- RECORD LIST -
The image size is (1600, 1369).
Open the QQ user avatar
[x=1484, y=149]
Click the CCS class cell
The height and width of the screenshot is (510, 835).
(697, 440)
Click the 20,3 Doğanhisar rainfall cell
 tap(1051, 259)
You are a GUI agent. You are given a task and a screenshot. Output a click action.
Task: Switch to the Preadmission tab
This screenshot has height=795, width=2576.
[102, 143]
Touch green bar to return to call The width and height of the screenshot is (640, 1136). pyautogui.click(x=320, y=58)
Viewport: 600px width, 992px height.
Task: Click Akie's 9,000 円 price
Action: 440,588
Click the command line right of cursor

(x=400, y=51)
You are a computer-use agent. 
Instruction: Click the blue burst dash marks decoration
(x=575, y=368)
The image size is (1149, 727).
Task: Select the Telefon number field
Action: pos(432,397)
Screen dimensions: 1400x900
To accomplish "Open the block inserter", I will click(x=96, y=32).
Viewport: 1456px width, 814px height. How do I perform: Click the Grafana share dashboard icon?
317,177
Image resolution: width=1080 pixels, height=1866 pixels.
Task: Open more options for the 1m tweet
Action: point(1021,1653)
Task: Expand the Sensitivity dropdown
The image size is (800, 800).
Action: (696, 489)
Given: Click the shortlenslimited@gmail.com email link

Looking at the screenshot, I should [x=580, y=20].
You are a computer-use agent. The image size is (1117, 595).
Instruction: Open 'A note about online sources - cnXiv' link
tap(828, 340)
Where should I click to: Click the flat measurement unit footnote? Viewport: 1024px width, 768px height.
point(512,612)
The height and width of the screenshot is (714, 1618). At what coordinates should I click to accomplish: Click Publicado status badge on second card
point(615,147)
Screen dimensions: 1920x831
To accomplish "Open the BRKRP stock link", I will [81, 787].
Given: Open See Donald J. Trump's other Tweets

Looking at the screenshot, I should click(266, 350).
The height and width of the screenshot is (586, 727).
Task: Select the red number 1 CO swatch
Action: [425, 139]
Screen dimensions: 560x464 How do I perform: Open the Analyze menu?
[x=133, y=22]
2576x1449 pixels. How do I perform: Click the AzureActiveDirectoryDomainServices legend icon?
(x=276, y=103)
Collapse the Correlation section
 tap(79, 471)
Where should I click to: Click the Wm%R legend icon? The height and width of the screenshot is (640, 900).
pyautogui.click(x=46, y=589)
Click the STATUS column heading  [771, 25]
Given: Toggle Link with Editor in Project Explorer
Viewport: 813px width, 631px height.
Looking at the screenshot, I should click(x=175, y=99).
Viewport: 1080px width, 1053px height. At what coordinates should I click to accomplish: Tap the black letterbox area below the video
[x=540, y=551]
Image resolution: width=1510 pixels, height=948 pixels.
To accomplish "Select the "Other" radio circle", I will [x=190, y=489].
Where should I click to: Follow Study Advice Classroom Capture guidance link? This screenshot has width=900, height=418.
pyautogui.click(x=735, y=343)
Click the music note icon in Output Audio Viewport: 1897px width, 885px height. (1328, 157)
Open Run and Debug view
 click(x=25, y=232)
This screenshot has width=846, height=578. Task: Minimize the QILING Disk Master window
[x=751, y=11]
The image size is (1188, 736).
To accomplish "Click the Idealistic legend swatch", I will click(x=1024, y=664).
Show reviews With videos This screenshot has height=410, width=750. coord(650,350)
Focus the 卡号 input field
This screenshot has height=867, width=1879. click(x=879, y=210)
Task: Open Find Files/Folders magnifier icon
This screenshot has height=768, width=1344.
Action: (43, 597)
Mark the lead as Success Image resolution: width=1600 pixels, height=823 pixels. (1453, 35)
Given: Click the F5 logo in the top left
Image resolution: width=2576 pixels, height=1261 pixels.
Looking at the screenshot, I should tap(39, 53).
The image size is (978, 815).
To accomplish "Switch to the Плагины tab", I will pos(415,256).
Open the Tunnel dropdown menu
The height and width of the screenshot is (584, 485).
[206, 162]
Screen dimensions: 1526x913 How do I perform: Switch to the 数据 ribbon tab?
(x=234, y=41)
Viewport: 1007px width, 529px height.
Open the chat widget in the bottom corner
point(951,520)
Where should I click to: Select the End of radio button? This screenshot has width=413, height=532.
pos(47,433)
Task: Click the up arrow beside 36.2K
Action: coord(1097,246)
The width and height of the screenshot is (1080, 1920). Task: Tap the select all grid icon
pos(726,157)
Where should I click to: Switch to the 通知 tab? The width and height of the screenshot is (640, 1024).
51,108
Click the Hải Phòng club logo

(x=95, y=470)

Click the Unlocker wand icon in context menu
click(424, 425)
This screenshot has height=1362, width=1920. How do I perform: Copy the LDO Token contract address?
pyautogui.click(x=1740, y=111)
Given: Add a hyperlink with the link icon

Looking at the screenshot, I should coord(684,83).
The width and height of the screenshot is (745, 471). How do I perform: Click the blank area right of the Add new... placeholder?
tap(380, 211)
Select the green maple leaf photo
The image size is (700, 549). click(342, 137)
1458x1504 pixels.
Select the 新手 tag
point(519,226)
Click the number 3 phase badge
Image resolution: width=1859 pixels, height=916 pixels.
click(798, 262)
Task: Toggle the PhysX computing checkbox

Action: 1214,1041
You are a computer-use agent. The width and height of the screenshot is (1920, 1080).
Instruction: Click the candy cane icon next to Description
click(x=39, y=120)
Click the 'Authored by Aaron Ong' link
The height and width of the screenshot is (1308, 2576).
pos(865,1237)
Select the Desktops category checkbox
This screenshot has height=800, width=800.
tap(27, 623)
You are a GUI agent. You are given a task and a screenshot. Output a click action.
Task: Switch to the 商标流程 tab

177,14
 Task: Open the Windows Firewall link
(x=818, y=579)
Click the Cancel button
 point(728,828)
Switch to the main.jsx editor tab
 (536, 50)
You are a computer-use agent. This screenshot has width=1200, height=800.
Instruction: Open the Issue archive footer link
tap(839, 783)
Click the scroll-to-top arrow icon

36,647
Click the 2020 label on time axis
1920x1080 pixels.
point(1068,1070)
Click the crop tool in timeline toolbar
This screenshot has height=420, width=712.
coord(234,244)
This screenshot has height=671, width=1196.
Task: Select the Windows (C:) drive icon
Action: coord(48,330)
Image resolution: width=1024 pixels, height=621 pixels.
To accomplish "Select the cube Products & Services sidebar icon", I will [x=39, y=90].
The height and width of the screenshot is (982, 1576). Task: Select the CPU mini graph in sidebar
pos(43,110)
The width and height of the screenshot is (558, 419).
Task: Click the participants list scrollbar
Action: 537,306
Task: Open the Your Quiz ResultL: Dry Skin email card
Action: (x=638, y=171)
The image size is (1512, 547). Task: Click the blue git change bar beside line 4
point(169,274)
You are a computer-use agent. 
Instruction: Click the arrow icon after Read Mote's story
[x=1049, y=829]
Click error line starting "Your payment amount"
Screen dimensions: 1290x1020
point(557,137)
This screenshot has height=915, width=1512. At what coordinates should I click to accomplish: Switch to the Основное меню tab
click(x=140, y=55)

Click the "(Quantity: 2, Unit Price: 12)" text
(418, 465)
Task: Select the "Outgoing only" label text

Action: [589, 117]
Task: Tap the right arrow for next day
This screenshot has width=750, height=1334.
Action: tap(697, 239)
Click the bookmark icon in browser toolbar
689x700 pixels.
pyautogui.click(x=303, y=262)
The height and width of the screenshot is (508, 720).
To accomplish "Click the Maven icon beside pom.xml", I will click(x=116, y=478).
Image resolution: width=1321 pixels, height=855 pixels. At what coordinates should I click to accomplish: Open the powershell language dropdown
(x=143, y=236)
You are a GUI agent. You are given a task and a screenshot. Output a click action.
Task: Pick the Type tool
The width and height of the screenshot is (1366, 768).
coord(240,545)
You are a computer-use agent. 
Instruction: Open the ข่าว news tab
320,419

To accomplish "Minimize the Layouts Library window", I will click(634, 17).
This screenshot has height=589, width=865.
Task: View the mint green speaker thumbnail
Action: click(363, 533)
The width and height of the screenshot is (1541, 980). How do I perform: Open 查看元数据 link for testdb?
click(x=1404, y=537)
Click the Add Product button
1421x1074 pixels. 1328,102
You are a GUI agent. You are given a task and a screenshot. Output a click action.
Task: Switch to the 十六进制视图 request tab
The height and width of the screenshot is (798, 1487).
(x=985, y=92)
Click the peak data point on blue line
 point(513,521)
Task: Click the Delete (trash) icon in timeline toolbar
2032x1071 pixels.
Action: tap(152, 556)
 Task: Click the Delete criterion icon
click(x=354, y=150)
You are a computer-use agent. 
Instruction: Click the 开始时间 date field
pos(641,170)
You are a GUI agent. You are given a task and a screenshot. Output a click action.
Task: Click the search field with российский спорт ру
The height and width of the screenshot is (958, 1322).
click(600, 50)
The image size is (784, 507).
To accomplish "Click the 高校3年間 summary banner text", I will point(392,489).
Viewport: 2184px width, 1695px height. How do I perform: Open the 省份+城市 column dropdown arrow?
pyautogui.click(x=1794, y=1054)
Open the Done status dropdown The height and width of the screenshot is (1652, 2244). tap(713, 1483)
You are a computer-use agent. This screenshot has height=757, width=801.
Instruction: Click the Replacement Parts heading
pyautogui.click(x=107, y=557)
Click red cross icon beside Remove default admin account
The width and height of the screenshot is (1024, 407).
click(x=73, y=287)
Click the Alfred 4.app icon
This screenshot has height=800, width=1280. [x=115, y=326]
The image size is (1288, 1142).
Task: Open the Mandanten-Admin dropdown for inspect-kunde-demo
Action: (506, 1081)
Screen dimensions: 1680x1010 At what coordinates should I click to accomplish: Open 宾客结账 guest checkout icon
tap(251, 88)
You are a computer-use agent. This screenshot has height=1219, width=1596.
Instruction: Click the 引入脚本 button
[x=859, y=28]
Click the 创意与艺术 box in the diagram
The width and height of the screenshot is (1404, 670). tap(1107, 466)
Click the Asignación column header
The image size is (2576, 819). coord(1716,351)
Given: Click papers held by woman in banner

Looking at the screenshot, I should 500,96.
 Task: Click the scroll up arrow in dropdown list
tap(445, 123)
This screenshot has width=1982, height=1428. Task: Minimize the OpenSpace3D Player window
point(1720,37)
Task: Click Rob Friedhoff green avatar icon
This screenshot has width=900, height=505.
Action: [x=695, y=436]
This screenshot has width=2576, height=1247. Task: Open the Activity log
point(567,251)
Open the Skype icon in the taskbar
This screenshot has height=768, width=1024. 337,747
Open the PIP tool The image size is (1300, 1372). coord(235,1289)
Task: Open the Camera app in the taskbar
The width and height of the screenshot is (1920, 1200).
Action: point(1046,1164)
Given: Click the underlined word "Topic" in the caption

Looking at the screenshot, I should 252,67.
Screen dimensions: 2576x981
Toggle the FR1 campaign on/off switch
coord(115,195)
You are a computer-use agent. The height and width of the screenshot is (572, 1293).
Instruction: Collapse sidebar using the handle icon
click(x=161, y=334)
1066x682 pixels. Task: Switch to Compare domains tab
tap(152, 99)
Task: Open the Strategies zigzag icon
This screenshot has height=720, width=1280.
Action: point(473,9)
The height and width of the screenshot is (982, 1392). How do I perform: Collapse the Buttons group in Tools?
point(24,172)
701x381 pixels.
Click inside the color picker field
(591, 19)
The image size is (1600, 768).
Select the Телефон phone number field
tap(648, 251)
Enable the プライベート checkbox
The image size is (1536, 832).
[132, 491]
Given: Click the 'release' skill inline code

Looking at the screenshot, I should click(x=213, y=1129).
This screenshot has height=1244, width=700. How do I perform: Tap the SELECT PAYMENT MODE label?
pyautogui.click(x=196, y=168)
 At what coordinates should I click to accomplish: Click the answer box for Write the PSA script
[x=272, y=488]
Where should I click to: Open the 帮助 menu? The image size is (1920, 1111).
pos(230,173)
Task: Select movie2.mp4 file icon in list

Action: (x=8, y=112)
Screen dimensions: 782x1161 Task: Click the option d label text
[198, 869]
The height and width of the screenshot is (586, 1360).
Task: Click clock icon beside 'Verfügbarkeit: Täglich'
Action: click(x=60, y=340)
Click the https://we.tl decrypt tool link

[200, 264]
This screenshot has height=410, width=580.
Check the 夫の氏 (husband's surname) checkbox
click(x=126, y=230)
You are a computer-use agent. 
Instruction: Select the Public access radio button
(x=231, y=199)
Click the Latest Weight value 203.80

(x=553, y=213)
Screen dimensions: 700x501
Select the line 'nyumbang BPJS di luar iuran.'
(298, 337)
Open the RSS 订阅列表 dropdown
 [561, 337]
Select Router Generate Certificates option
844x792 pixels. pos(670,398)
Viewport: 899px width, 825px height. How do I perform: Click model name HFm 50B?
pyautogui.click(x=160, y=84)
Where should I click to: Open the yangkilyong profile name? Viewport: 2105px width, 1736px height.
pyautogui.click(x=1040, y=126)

- EXERCISE DIRECTIONS -
Copy out the records word for word, from their first line through the line containing "tap(1051, 259)", with both of those lines included.

- SOLUTION FOR THIS TASK -
The image size is (1600, 1369).
Open the QQ user avatar
[x=1484, y=149]
Click the CCS class cell
The height and width of the screenshot is (510, 835).
(697, 440)
Click the 20,3 Doğanhisar rainfall cell
 tap(1051, 259)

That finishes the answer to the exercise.